Back in the day, round near high school, my everyday machine was a ThinkPad X200 Tablet. The ones with the swively screen, and man did I love that nugget to death. Literally. I was working at my local Boys and Girls Club and one of the kids knocked it over and the keyboard was cooked. Sad days. I mention that old ThinkPad because it's related to why I picked up the Surface 3 (I swear!).

For about 3 years or so, I had been drawing using a bottom tier graphics tablet: the Huion H420i. It's not that it's a bad draw pad- in fact I could very much recommend this to those just starting out or are very money-conscious. But I've struggled with it, for a reason that I've only been able to rectify recently:

The draw pad is separate from the display.

I can't stand this disconnect. I don't know how other artists do it. I greatly appreciate the visual feedback of putting a pen to the display and seeing the result. I couldn't do that with my existing setup, so things had to change. Despite the recommendation from the friends in tech space to not pick one up, I went with the Surface 3 as the device and a Surface Pen was about a hundge all-in.
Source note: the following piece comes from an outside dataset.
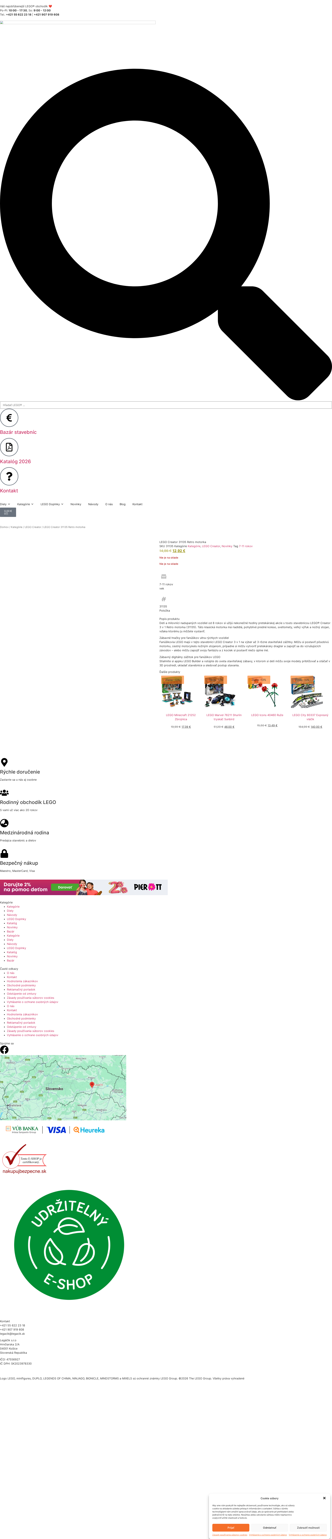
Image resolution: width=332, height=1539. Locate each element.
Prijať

And I like it. I like it a lot. I like the instant compatibility. I like that it runs real Windows, and thus can run my drawing application of choice (Krita), and keep the files on my big storage. Despite critics knocking the device for poor battery life, I thought it was quite good; though, for a device whose sole purpose is to run Krita for draws and Microsoft Whiteboard for sketches I shouldn't be too surprised by the battery life. I like it a lot more that I probably would have liked an iPad, anyway.